For stablecoin issuers and VASPs, this adds pressure to build compliance workflows that are not fragmented across tools, spreadsheets, emails, and manual screenshots.
The more stablecoins become payment infrastructure, the more compliance teams will need reliable links between monitoring, investigation, documentation, and reporting.
What Stablecoin Issuers Should Prepare for Now
Even before final rules are issued, the proposed framework gives stablecoin issuers a useful readiness checklist.
Teams should review whether their current compliance setup can answer several practical questions:
- Can we explain our stablecoin risk exposure across issuance, redemption, customer activity, chain support, bridges, liquidity partners, and secondary-market movement?
- Does our monitoring workflow show why an alert was generated, not only that a wallet or transaction was flagged?
- Can analysts move from alert to investigation to decision without losing context?

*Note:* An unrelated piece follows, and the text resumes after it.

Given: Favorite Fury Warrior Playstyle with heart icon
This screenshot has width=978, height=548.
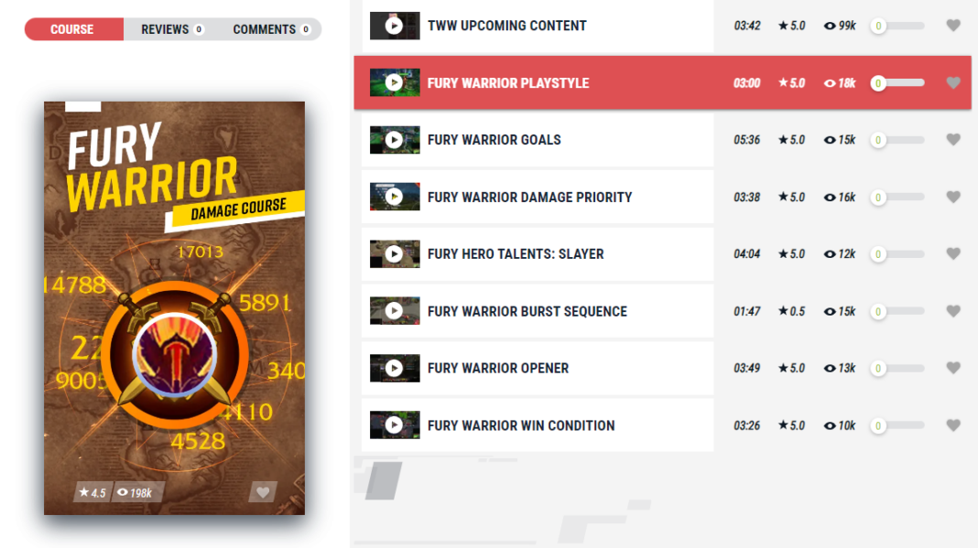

- Do we document the reasoning behind a sanctions, SAR, freeze, block, reject, or no-action decision?
- Can we reconstruct what happened months later if a regulator, bank partner, or law enforcement agency asks?
- Can we support Travel Rule, recordkeeping, and information-sharing workflows without relying on disconnected manual processes?
These questions are not legal advice. Each issuer should review the proposal with counsel and relevant regulators.
But operationally, the direction is visible: stablecoin compliance is becoming more structured, more evidence-driven, and more integrated into day-to-day product activity.
Monitoring Is Only the First Layer
The next generation of stablecoin compliance will not be solved by alerting alone.
Stablecoin issuers and VASPs will need to understand what happened on-chain, where the risk came from, how strong the evidence is, what additional context is needed, and how to document the decision.
That is the direction Caudena is focused on: helping investigation and compliance teams move from raw blockchain activity to explainable, defensible decisions.
As expectations around stablecoin AML, sanctions compliance, Travel Rule readiness, and suspicious activity review continue to mature, the strongest teams will be those that connect monitoring, investigation, case documentation, and reporting into one coherent workflow.
Stablecoin issuers are becoming regulated financial institutions.
Their compliance stack now has to behave like it.